O que aconteceu com as eWallets?

por Juan Pablo D'Antiochia Quinta-feira, 16 de março de 2017   Tempo de leitura: 5 minutos

A previsão era que 2016 seria o ano decisivo para as eWallets e as carteiras digitais, mas isso não aconteceu. Mesmo com os lançamentos do Apple Pay e do Android Pay, que garantiram milhões de acessos à ferramenta, sua adoção tem sido muito mais lenta do que o esperado. Por que esses métodos de pagamentos ainda não caíram nas graças dos consumidores?

Dentre os motivos que podem ter impactado o crescimento está o aumento de pagamentos com cartões contactless, que utiliza a mesma tecnologia das carteiras digitais. Como resultado, os consumidores passaram a questionar a vantagem de se usar o telefone para fazer compras por meio da tecnologia NFC (Near Field Communication), que permite a troca de dados sem fio e de maneira segura.

Outro fator pode ser que, no seu lançamento, essa tecnologia mobile só funcionava em smartphones de última geração e, com isso, poucos consumidores tiveram acesso a ela. Do lado dos comerciantes, a aceitação tem oscilado. Muitos, por conta da necessidade de investimentos, são mais cautelosos e aguardam para ver quais ecossistemas ganharão mais força.

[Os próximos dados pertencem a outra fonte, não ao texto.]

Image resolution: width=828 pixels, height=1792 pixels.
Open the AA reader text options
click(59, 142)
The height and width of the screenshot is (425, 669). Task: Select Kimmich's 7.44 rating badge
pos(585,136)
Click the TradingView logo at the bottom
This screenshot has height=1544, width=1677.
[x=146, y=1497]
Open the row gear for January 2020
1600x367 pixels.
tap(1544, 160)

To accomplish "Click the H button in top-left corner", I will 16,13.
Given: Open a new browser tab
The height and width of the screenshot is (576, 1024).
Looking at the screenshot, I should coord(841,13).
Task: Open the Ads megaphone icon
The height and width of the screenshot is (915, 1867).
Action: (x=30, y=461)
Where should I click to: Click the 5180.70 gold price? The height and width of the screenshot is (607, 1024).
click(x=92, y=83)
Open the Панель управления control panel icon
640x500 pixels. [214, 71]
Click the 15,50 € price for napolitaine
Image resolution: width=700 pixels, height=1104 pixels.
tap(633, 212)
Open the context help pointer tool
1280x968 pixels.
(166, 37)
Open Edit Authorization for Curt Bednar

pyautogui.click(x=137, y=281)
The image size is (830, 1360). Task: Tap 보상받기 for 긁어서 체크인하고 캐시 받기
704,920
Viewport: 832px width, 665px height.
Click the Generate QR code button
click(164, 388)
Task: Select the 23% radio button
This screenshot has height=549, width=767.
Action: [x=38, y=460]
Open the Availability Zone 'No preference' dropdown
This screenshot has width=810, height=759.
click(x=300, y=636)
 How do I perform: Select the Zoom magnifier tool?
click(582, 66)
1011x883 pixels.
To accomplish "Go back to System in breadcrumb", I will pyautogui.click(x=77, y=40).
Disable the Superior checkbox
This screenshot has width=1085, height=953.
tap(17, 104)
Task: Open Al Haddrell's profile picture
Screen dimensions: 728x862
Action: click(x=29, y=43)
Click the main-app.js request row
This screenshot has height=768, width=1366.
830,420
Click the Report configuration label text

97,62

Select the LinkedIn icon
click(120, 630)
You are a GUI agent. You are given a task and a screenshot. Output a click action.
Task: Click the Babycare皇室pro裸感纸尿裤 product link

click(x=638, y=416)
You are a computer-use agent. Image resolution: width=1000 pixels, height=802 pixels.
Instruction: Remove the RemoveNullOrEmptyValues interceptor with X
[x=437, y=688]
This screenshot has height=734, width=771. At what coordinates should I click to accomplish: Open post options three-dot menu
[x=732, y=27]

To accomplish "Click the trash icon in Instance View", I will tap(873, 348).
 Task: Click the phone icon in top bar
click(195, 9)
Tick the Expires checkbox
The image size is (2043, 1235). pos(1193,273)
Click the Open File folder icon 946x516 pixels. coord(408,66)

Ainda assim, a expectativa, de acordo com a mais recente edição do Global Payments Report, estudo conduzido pela Worldpay, é que em 2020, a popularização das eWallets, de fato, aconteça, atingindo, globalmente, 30% do market share. Grandesplayers, como a Apple e Google, já estão levando suas carteiras digitais para o desktop. Desta forma, tanto os comerciantes on-line como seus consumidores poderão usufruir das facilidades dessa tecnologia, utilizando um método de pagamento único, tanto no mundo virtual como nas lojas físicas. Este comportamento atende assim a demanda crescente dos consumidores que preferem o comércio móvel.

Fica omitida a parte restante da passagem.